■ Data listing ■
++++
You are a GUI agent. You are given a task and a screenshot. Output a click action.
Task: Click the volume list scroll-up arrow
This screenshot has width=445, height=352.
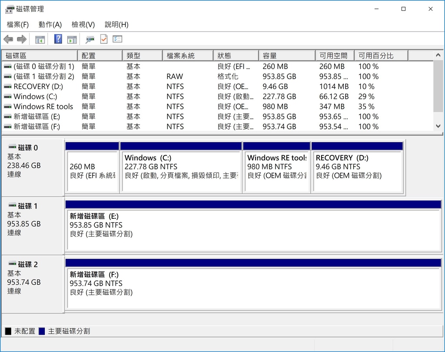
++++
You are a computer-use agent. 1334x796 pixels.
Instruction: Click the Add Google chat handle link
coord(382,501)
++++
■ What is required ■
Copy the lines in full, requests included, starting at the line that has "You are a computer-use" and stopping after the line that has "coord(382,501)". Increase every coordinate in the answers by 46.

■ Solution to the exercise ■
You are a computer-use agent. 1334x796 pixels.
Instruction: Click the Add Google chat handle link
coord(428,547)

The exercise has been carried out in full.